Piece by piece JET is being adapted to be as close as possible to a mini-ITER, to enable as much advance testing of the next step fusion experiment’s design and operation as possible. The last experimental campaign was based around the ITER-Like-Wall, testing out the materials and behaviour of the plasma in a metallic vessel. Future plans involve moving to different fuels and testing other subsystems planned for ITER such as ELM coils, which could prove crucial to ITER’s success.

ITER of course aims to operate in the plasma regime with the highest energy confinement. Known as the H-mode, this regime of operation was discovered at the Asdex tokamak in Germany in 1982. When the right combination of heating and gas fuelling is used, the H-mode occurs, characterised by the plasma developing an outer layer which prevents particles from escaping. However, with the H-mode came ELMs, edge localised modes. The confinement in the H-mode is so good that pressure builds up inside the plasma until an ELM develops: a burst of turbulence that spews out particles and energy, much like a solar flare. Depending on the amount of energy ejected these ELMs can damage components and erode or melt wall tiles. ITER will have a plasma an order of magnitude larger than any device before, so the scale of its ELMs is a bit of an unknown. Thus the designers have taken a precautionary approach and opted to include technologies to tackle them head on. One of the most successful approaches has been to use coils to perturb the magnetic field on the edge of the confined plasma to create resonant magnetic perturbations (RMPs).

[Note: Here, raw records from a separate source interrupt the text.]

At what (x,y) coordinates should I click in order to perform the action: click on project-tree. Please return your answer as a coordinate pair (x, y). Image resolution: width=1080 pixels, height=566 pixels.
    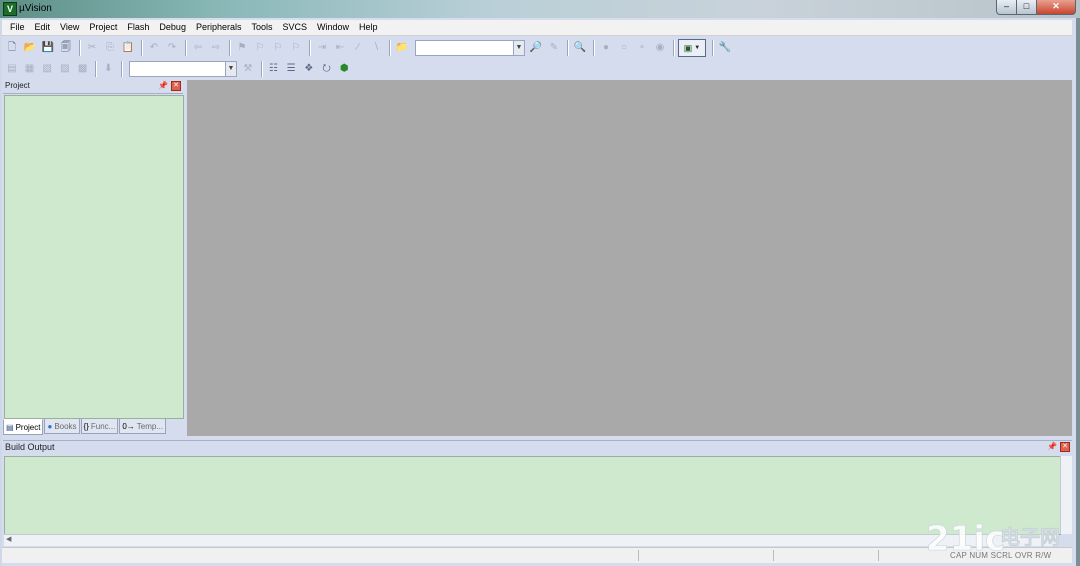
    Looking at the image, I should click on (94, 257).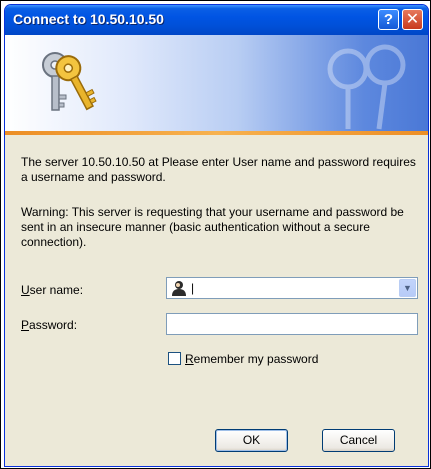 Image resolution: width=431 pixels, height=469 pixels. Describe the element at coordinates (174, 358) in the screenshot. I see `remember-password-checkbox` at that location. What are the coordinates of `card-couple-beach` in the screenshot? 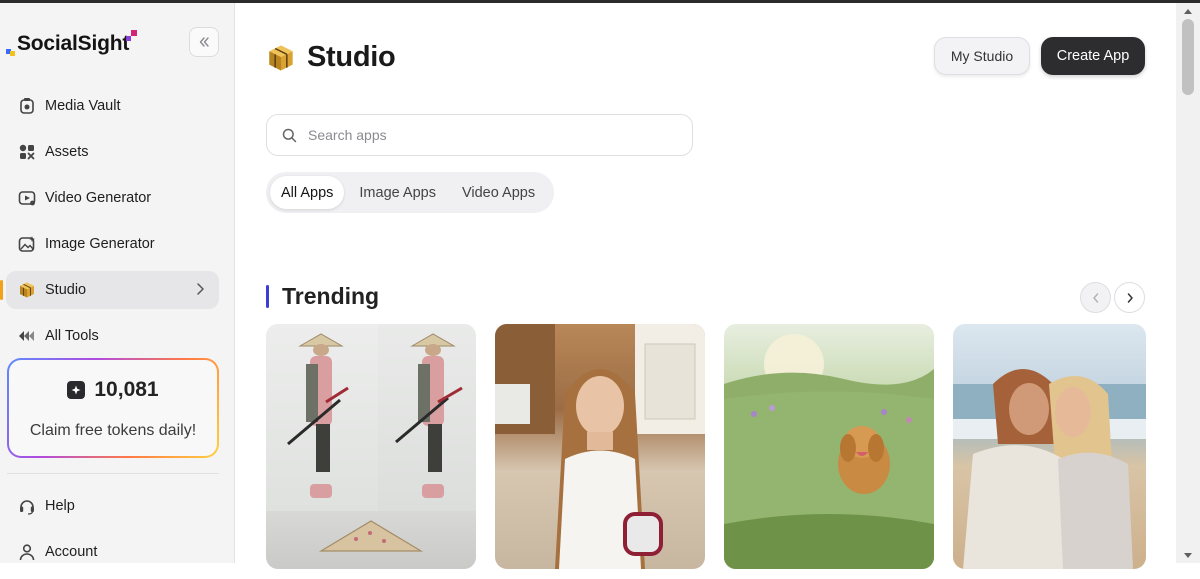 It's located at (1050, 446).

The exact mechanism of the process is still being explored. The H-mode’s confinement layer relies on particles circulating around the tokamak in distinct layers, a bit like lanes on a motorway. The innermost layers have the fastest moving particles, while the outer layers are the slowest – in the H-mode confinement is good because the particles do not change lanes much. The RMP coils induce regular wiggles in the outside layers of the plasma. These wiggles cause the concentric layers to overlap, so particles then have a way to change lanes between the layers without completely breaking down the structure. In this way the confined particles can leak out, relieving the pressure build-up which would otherwise lead to an ELM.

This technique was pioneered in the nineties on the DIII-D tokamak in San Diego and has since been replicated on other similar sized fusion experiments. However testing on JET, currently the world’s largest tokamak, is required to ensure the successful scaling to ITER’s large dimensions.